/---

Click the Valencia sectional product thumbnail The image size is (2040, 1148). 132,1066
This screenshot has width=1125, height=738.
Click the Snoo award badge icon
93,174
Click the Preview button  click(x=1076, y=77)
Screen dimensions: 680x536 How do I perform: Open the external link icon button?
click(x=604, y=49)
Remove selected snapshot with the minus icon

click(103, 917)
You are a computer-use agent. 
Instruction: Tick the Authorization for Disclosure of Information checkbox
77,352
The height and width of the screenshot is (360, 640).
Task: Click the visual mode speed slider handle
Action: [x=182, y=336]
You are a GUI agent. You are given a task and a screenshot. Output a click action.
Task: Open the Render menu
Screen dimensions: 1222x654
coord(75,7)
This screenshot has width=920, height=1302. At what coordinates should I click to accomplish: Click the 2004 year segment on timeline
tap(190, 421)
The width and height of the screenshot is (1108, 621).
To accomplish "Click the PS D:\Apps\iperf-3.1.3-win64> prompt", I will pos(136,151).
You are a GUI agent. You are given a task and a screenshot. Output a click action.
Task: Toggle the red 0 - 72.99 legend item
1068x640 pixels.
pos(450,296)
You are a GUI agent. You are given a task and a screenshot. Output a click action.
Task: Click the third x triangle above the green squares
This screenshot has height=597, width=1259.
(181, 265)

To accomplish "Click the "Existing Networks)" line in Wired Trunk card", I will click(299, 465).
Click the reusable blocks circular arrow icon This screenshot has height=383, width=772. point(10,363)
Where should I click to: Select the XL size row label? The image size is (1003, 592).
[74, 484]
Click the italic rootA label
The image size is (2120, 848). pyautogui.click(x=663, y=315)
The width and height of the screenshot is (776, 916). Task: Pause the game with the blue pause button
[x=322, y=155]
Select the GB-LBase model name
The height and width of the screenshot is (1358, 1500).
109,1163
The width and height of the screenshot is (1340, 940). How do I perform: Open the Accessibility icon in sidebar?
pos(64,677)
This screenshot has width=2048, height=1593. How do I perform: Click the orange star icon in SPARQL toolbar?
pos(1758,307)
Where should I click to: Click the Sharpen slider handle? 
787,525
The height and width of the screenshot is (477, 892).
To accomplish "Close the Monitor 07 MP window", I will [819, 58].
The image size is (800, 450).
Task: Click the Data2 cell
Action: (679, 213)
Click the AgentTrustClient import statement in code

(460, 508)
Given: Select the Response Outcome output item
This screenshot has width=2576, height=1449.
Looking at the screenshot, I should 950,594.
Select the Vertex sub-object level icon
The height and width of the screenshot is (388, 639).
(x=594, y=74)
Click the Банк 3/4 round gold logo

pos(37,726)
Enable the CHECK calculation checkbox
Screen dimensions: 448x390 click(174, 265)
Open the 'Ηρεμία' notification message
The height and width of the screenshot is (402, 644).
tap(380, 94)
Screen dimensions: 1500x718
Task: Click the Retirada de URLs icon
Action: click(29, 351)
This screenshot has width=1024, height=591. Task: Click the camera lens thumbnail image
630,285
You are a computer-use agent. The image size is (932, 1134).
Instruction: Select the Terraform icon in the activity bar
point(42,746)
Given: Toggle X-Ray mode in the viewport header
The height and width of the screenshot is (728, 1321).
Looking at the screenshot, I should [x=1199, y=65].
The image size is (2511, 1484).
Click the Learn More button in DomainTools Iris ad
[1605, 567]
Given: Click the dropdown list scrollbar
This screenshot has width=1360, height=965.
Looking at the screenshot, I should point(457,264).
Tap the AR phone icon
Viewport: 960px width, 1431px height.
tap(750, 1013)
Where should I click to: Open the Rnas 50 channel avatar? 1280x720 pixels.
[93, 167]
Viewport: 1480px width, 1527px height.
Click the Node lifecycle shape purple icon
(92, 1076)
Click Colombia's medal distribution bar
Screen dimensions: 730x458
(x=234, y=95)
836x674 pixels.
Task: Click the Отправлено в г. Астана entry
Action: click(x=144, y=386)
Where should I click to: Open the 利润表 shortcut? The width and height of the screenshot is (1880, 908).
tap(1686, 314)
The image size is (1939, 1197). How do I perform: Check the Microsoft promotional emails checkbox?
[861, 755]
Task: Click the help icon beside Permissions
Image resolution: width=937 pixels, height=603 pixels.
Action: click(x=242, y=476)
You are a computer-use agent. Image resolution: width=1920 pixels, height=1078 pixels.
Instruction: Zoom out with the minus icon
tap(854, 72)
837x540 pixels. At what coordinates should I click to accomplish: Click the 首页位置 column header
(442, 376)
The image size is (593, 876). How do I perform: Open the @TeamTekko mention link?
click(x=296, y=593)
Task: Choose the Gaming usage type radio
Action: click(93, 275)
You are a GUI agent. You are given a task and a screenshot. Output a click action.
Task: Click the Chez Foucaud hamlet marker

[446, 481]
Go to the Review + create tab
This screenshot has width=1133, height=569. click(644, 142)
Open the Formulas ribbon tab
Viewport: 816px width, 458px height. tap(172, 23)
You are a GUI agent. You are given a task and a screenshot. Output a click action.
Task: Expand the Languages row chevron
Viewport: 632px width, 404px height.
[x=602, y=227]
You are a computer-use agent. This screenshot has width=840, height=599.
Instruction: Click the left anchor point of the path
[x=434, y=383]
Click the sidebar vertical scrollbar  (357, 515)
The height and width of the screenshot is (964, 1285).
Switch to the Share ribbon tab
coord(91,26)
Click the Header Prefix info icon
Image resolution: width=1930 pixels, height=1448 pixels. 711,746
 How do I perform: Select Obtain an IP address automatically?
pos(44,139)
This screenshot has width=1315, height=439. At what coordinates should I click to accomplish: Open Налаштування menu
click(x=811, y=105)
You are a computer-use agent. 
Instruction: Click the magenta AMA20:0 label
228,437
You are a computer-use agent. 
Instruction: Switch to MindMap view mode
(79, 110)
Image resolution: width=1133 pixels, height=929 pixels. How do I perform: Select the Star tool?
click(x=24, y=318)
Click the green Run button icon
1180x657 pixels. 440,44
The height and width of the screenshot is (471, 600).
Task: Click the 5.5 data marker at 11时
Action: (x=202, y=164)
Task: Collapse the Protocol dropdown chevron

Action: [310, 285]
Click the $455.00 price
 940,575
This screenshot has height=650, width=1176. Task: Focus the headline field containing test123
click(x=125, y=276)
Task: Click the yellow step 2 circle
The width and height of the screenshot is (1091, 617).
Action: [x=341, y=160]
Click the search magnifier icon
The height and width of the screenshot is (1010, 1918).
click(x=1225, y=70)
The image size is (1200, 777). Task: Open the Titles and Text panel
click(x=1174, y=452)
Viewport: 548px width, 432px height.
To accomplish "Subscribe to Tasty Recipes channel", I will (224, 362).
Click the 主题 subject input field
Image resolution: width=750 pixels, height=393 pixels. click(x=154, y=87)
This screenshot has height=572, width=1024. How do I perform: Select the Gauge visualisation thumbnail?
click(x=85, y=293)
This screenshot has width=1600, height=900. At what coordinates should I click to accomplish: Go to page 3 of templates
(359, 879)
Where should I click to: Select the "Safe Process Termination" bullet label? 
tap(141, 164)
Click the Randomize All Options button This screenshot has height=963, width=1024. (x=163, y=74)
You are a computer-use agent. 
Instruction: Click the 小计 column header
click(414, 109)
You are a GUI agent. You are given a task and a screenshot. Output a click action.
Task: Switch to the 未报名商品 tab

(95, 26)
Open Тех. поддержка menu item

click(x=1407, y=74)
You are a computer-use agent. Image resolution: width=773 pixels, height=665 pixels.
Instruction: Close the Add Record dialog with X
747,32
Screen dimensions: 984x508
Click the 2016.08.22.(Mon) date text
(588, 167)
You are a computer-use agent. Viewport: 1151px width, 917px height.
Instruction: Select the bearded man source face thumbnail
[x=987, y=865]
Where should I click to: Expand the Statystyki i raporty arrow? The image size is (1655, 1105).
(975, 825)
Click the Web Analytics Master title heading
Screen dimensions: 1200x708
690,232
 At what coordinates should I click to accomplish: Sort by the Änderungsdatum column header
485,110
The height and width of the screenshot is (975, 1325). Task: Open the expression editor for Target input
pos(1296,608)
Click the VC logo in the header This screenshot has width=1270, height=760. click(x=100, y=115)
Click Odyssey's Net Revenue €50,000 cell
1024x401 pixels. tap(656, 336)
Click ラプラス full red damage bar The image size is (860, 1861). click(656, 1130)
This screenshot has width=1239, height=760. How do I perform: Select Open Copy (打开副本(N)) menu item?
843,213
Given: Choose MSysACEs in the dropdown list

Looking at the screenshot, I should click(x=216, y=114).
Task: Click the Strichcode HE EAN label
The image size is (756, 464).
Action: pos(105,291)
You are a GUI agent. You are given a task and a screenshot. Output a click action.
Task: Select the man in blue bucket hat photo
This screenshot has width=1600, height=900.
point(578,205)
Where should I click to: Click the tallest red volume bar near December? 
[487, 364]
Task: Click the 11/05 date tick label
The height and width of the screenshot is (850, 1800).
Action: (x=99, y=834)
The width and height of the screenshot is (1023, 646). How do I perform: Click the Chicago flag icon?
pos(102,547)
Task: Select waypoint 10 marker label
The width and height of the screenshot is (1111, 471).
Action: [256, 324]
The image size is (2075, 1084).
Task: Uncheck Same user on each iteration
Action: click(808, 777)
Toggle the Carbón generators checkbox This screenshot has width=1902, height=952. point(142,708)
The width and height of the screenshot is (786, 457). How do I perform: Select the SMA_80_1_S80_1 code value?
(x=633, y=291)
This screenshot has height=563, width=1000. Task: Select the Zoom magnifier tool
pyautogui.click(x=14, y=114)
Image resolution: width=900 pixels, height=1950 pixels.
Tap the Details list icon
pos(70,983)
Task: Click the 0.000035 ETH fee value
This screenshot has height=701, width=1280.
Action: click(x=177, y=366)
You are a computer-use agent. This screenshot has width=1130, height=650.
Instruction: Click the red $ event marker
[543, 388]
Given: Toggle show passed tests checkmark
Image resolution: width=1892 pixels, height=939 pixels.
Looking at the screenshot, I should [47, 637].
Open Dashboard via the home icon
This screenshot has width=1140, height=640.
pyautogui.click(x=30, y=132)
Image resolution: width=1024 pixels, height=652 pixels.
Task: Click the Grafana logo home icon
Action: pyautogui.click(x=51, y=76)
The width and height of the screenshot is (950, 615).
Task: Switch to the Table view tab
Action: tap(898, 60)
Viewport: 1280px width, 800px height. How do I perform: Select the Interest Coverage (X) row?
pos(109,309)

\---

What the exercise asks — Copy out the items above word for word, beginning with the line that contains "837x540 pixels. At" and ending with the line that contains "Viewport: 816px width, 458px", both lines included.

Exercise result —
837x540 pixels. At what coordinates should I click to accomplish: Click the 首页位置 column header
(442, 376)
The image size is (593, 876). How do I perform: Open the @TeamTekko mention link?
click(x=296, y=593)
Task: Choose the Gaming usage type radio
Action: click(93, 275)
You are a GUI agent. You are given a task and a screenshot. Output a click action.
Task: Click the Chez Foucaud hamlet marker

[446, 481]
Go to the Review + create tab
This screenshot has width=1133, height=569. click(644, 142)
Open the Formulas ribbon tab
Viewport: 816px width, 458px height. tap(172, 23)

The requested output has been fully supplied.